A mente fredda; dopo averci riflettuto per qualche giorno e dopo aver ponderato il tutto con valutazioni di carattere generale che provano a tenere insieme tutto quello che è successo in un anno.

virtus oly

Mercato: dalle lacune estive al dubbio di febbraio

Il mercato estivo è stato singolare: fino a oltre la metà di luglio, infatti, la Segafredo non aveva annunciato nessun giocatore e, tra l’altro, c’era ancora pendente il rinnovo di Toko Shengelia (ufficioso, ma non ufficiale). A cosa era dovuto quel lungo silenzio? Le impressioni del primo momento e quelle raccolte nell’arco dell’anno ci hanno detto che probabilmente le vu nere in quel periodo hanno trattato profili molto ambiziosi a cui sono andati anche molto vicini, ma che poi, per un motivo o per un altro, non si sono concretizzati.

Poi è bene ricordare una cosa: il mercato di Eurolega in buona parte si fa in primavera, se non già da febbraio. La Vitus ha ottenuto la sua promozione a maggio, per cui era già ampiamente indietro rispetto alle future contendenti. Muoversi in ritardo in un mercato difficile come quello di Eurolega vuol dire perdere diverse prime scelte e spesso doversi adattare alle circostanze.

Da questa considerazione derivano gran parte delle mosse estive virtussine: se Mickey era un obiettivo dichiarato e raggiunto, probabilmente (ed è bene sottolineare l’eventualità) Bako, Ojeleye e Lundberg non lo erano. Il secondo è stato sicuramente una scommessa vinta; gli altri due meno.

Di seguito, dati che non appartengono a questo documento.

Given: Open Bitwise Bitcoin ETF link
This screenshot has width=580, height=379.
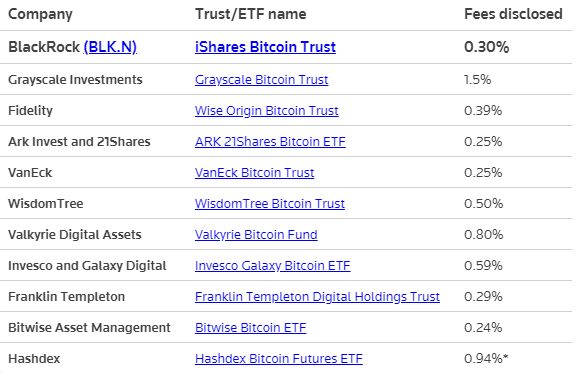Looking at the screenshot, I should pos(250,328).
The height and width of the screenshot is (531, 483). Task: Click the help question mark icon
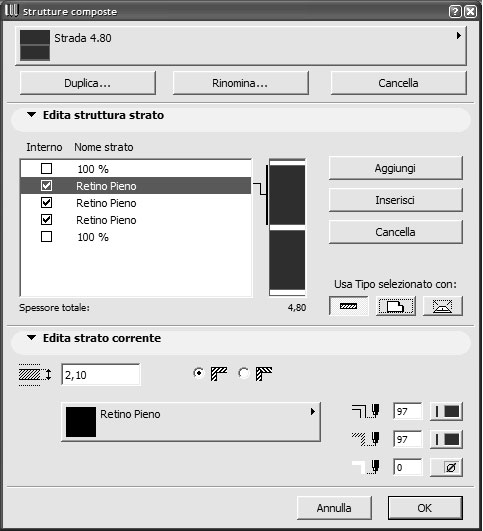tap(455, 12)
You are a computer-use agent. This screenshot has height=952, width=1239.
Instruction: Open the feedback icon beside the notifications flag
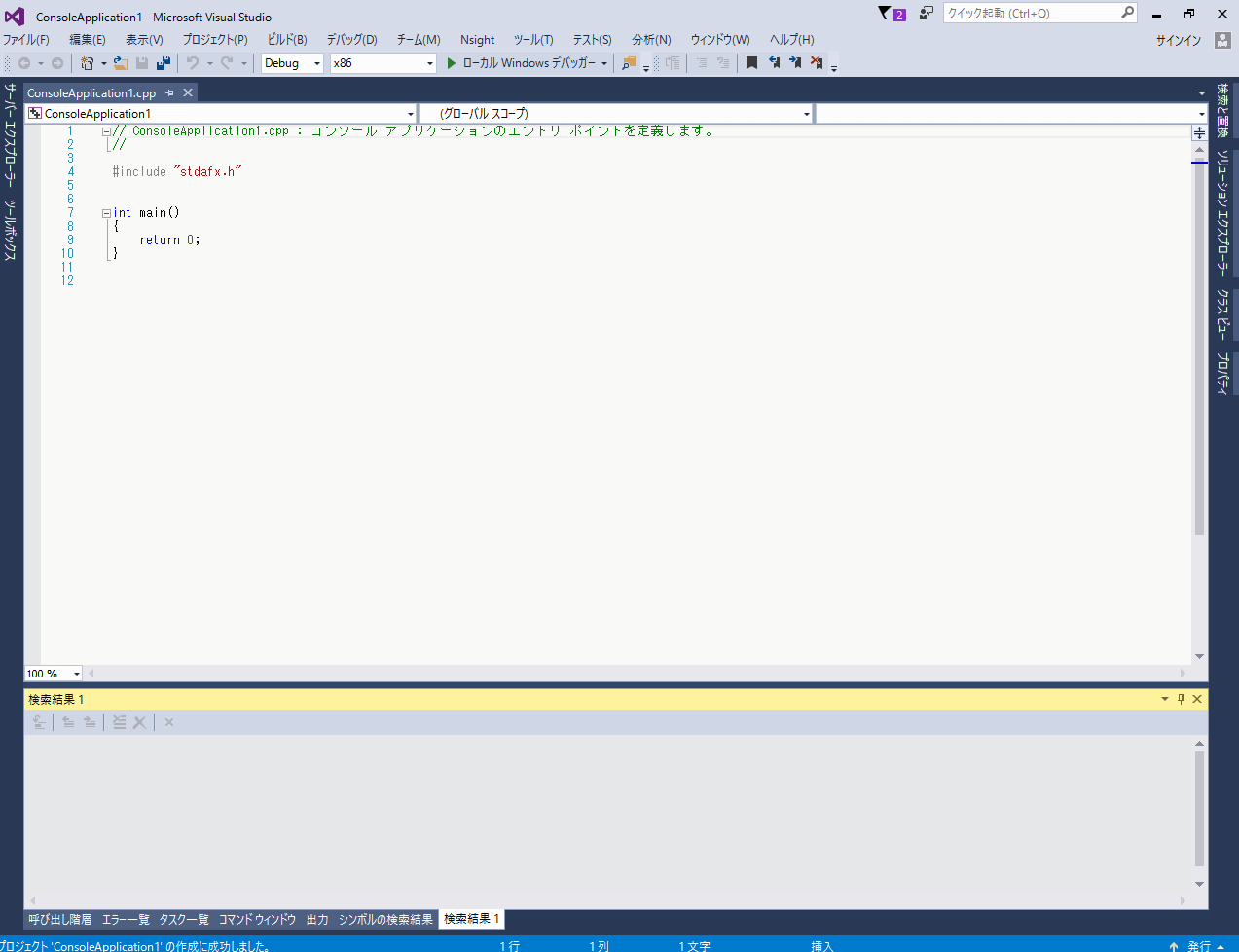(x=926, y=14)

O meglio: Bako ha dimostrato di essere il giocatore che si pensava che fosse, ovvero uno può essere un secondo o terzo centro di una rotazione di Eurolega ma non uno che fa reparto. La vera delusione risponde probabilmente al nome di Lundberg: su di lui erano riposte tante aspettative, quelle dell’uomo che sa essere risolutore e creatore. L’ex CSKA non è mai stato queste cose durante la stagione ed ha anzi evidenziato limiti dal punto di vista caratteriale e della leadership.

Diciamo che complessivamente due lacune sono emerse dal mercato estivo bolognese: la mancanza di una guardia realizzatrice che potesse risolvere le cose in situazione di giochi rotti – insomma, una fonte di punti pressoché costante e affidabile – e un centro che potesse garantire solidità e una buona dose di rimbalzi. Perché, obiettivamente, il reparto formato da Jaiteh e Bako non si è rivelato all’altezza di una squadra che puntava a corteggiare la post-season.

C’è qualcos’altro da dire sul discorso mercato? Qualcosa sì. La Virtus a inizio febbraio era sulla soglia del 50% di vittorie e sconfitte e quindi era in linea di galleggiamento con l’ottavo posto. Gli infortuni in quel periodo avrebbero richiesto un intervento sul mercato per rimpolpare il ruolo di 2/3 con un giocatore atletico e fisico. Noi rimaniamo dell’idea che un innesto in quella porzione di stagione si sarebbe potuto fare: non farlo, insieme ad altri numerosi fattori, non ha permesso ai bianconeri di essere competitivi fino alla fine per quel fatidico ottavo posto.

virtus baskonia lundberg

L’andamento della stagione: un’ottima parte centrale, un finale in calando

Un sali e scendi continuo, ups and down, un flirt costante con la fatidica soglia del 50% di vittorie e sconfitte, infine l’accettazione dell’ineludibilità degli infortuni e la resa anticipata. A voler riassumere fino all’osso la stagione europea della Virtus Bologna si potrebbero usare queste parole.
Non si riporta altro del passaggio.